Segment Open
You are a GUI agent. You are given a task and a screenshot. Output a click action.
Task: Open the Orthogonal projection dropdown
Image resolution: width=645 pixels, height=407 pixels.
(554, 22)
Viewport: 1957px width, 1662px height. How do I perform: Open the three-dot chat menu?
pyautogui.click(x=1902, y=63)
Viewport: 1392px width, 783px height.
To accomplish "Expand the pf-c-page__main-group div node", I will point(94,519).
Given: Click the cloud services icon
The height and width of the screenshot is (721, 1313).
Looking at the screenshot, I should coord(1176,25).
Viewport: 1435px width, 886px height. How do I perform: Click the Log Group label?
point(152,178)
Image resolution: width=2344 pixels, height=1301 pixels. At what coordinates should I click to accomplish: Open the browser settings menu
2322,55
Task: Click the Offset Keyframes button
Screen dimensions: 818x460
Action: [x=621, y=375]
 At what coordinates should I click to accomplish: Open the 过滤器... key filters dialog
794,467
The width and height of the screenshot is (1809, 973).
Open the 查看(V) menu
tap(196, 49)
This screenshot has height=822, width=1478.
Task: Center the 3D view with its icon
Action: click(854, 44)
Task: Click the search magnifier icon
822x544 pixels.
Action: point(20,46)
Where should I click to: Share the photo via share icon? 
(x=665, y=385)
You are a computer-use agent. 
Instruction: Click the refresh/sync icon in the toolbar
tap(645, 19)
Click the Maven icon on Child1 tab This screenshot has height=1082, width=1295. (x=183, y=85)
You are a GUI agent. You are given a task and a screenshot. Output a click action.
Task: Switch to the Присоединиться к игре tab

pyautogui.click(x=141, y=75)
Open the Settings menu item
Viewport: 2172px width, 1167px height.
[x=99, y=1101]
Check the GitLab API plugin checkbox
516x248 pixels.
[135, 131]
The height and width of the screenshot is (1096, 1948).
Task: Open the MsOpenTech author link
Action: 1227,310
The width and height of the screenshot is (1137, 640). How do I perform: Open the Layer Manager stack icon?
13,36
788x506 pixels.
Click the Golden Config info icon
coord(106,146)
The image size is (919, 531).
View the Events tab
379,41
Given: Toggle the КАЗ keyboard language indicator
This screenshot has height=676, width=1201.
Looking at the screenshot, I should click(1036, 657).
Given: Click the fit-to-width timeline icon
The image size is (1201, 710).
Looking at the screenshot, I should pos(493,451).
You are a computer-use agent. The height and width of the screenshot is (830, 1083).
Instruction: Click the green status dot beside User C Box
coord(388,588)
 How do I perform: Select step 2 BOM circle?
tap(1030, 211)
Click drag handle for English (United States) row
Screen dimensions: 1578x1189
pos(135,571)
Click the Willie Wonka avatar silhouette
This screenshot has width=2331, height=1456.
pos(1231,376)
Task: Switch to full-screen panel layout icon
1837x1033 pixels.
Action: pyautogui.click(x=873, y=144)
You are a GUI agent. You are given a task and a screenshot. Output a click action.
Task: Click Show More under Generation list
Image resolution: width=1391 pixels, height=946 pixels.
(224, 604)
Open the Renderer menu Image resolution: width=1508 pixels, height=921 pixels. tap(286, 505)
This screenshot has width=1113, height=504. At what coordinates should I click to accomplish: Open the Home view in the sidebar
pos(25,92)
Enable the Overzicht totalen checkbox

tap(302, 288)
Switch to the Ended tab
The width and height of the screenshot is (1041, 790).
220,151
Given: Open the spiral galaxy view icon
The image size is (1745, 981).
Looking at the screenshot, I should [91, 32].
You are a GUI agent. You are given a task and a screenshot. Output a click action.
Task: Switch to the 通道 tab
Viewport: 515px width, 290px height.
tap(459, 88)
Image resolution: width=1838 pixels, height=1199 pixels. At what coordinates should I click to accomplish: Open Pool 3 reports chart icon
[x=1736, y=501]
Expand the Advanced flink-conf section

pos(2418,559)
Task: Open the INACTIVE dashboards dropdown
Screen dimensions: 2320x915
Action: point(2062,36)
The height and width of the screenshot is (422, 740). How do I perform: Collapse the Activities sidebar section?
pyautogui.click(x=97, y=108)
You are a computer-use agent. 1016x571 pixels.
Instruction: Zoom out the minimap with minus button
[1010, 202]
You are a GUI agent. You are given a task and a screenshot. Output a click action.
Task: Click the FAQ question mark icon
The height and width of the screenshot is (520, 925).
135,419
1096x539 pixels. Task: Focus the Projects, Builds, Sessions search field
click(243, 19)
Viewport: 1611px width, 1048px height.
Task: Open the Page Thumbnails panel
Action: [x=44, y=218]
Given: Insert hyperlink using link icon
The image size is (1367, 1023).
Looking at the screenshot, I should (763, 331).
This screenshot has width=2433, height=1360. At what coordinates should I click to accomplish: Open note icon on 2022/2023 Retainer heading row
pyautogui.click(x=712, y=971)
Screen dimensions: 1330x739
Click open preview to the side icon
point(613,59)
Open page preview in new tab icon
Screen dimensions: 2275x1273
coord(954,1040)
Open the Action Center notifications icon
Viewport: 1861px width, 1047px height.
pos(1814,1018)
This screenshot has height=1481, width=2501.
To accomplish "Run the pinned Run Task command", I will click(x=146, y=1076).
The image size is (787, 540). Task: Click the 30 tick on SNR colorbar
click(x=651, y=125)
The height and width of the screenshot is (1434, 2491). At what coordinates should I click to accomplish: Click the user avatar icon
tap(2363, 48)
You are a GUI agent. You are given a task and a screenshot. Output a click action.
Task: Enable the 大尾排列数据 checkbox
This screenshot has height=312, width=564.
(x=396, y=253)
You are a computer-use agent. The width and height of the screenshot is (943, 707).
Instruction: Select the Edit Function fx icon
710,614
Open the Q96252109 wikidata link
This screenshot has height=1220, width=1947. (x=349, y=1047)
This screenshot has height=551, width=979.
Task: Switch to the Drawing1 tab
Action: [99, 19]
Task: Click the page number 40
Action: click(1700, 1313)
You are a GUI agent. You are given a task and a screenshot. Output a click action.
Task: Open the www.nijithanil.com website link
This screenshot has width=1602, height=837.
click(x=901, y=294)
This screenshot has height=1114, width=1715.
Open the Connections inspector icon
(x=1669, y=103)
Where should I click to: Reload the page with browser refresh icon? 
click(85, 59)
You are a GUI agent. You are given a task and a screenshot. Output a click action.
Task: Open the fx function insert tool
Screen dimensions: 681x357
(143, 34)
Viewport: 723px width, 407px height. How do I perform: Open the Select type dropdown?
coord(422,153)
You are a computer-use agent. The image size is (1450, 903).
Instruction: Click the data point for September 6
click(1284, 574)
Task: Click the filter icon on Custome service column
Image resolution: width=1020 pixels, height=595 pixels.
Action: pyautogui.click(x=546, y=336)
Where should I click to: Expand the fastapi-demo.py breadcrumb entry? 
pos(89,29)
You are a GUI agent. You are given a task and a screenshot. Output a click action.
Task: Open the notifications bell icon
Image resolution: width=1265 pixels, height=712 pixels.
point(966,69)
Segment Closed
Only the number is wanted: how many lines in the entries above contain the word "notifications"?

*Exercise answer*
2